But then, I re-discovered the power of creative writing. It was always a hobby of mine, but I lost my desire to pick up a pencil over the years. At first, I was hesitant to put my feelings down on paper. It felt too raw, too personal, and too damn painful. But then I realized that writing was the only way I could make sense of what had happened and process my emotions.

I started by writing in a journal, pouring out all my feelings. The rage, the hurt, the confusion, and the sadness. It was liberating to have a safe space where I could be completely honest and not worry about being judged or misunderstood. I found that the more I wrote, the more I was able to connect with my emotions and start to process them.

As I began to feel more comfortable with writing, I started experimenting with different forms of creative writing. I wrote poetry, a couple of spoken word pieces, and I finally began writing a novel I had in mind for years. I found that each form of writing allowed me to express myself in a different way, and I could explore different aspects of my pain and emotions.

One of the most incredible things about writing was that it has allowed me to process my pain through words. When I wrote, I was able to create a narrative that made sense of what happened and helped me find meaning in my pain. I found that writing gave me a sense of control over my emotions and attempt to make sense of what happened.

* _DATASET CONTENT_
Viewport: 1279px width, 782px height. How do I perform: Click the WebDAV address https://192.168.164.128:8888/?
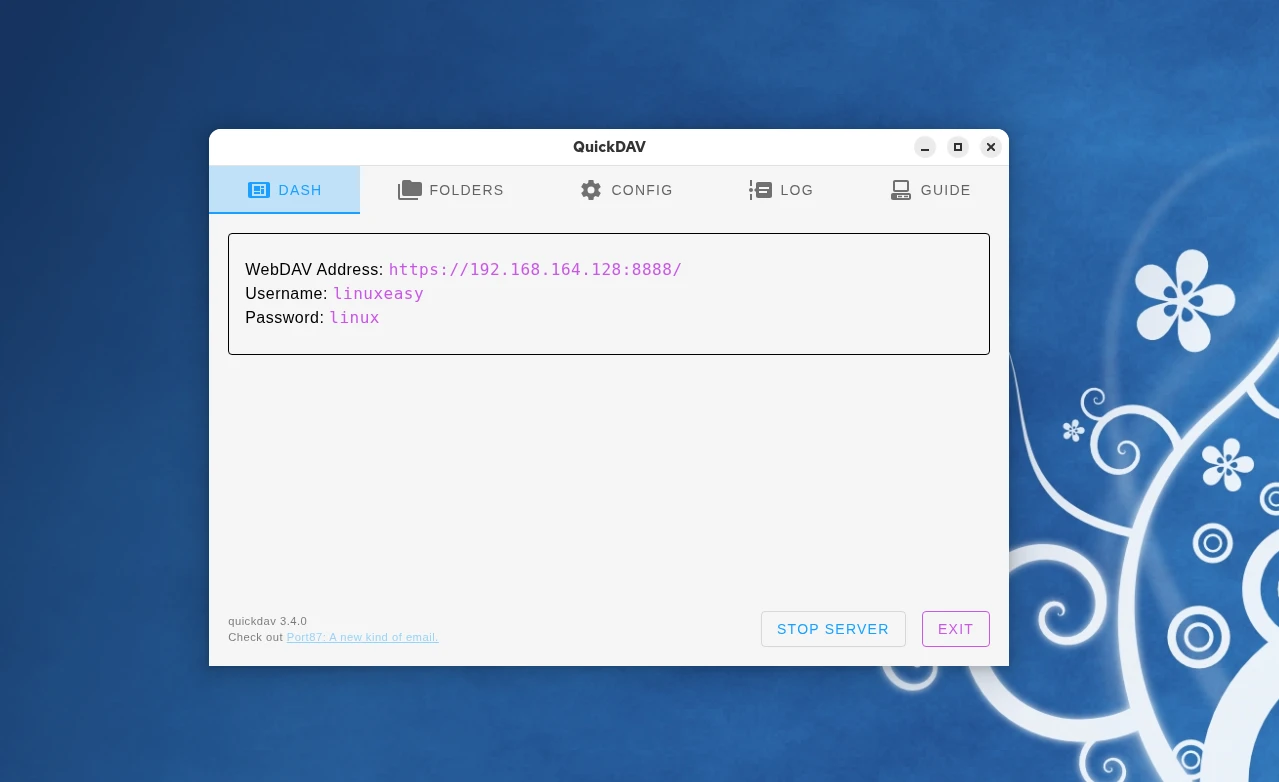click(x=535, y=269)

* * *

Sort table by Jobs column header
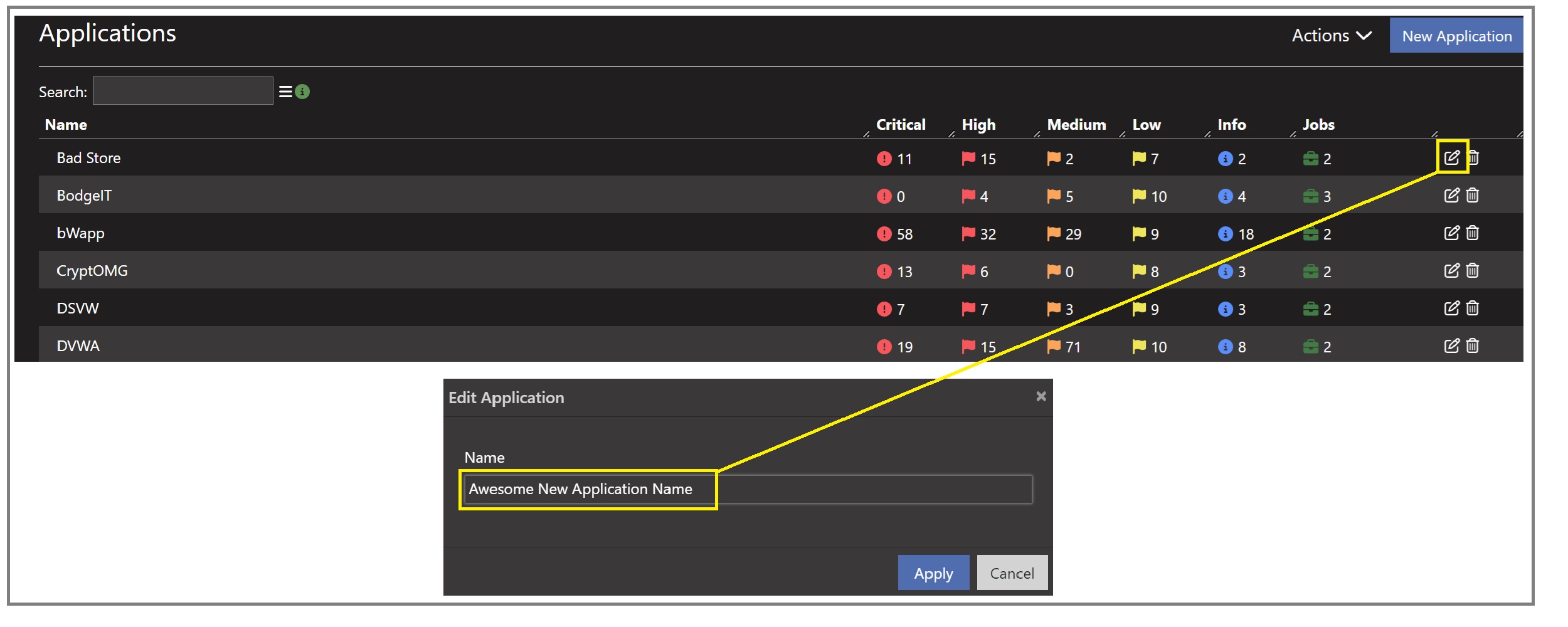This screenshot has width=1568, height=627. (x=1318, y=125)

---

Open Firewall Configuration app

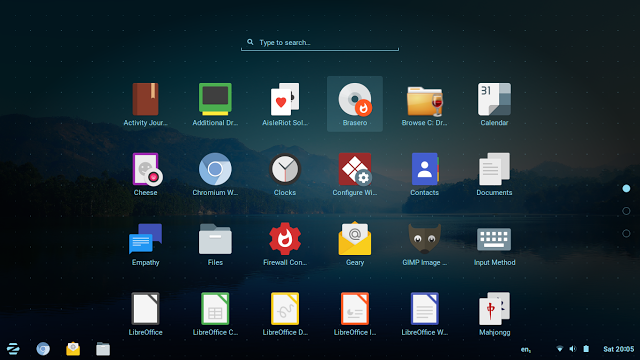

* _WORK ORDER_
Please reproduce, word for word, the portion of the essay on creative writing that opens with the words containing "But then, I" and closes with "process my emotions.".

* _RESPONSE FOR THIS EXERCISE_
But then, I re-discovered the power of creative writing. It was always a hobby of mine, but I lost my desire to pick up a pencil over the years. At first, I was hesitant to put my feelings down on paper. It felt too raw, too personal, and too damn painful. But then I realized that writing was the only way I could make sense of what had happened and process my emotions.